Mrs. Pandit herself was told that an Ambassador’s job is not for a woman. But this little lady as the Indian press called her could hold the scene in Russia even if Napoleon and Hitler got lost on the steppes”. When she became India’s first woman Ambassador to the United States, she was asked by a woman journalist on arrival: “Tell me, Mrs. Pandit, how does it feel to be World Feminist Number One?”, she said, “I am not a ‘feminist’. As far as I can see, the question of being male or female has nothing to do with the duty of both sexes to take their part in world affairs.”
Which would lead one to infer that diplomacy should ideally speaking, be gender-neutral; that it should not occupy itself with she’s and he’s. It is the art of getting peace to triumph over war and conflict, the consolidation of the middle way, the skilful and quiet negotiation, the mastery of facts and consolidation of knowledge, the alert and observant mind, and adeptness of communication. It should eschew concepts of hierarchy and hegemonism, it should embrace diversity.

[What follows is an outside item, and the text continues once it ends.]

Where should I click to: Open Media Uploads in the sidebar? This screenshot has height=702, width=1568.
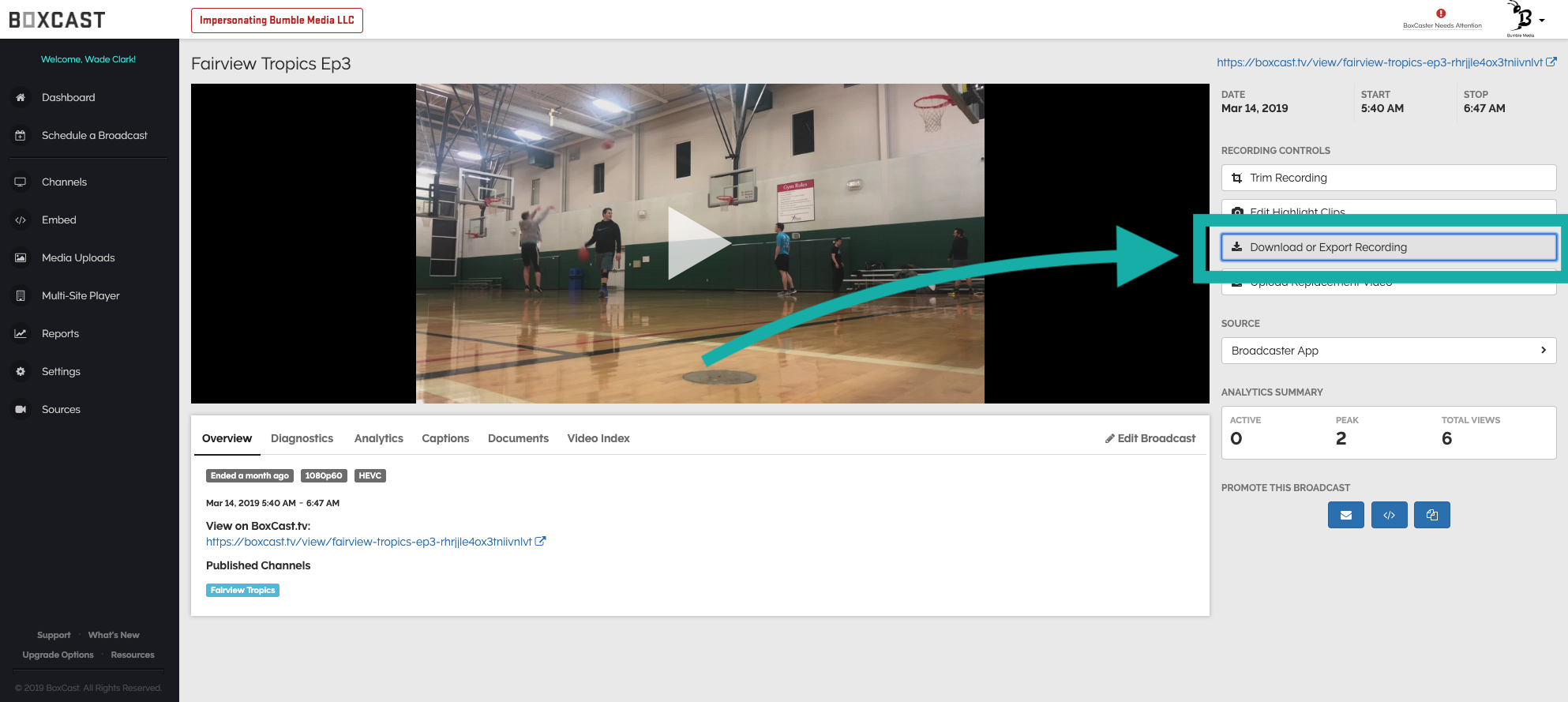click(78, 258)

As women, equality is what we aspire to, and what we want. We need not be encased by definitions. But when I say diplomacy is meant to be gender-neutral, I still see the need for it to be populated with issues that concern the wellbeing of humankind as a whole, of whom women are an indivisible component. When women are victims of war and social, political and economic upheaval, when they are anchorless migrants cast upon a river of no return, left to fend for their hapless children, when they are exploited in conflict and left agency-less – should we not hear more women’s voices shaping agendas and outcomes so that more sense and sensibility prevails, countries are not summarily wiped off the map in acts of hegemonic hubris and the whirlwind reaped under the perceived Responsibility to Protect? The question I ask, is: can diplomacy organize itself more effectively so that outcomes take into account the interests of these largely silent multitudes that comprise women? Can women acquire agency and make themselves more effectively heard?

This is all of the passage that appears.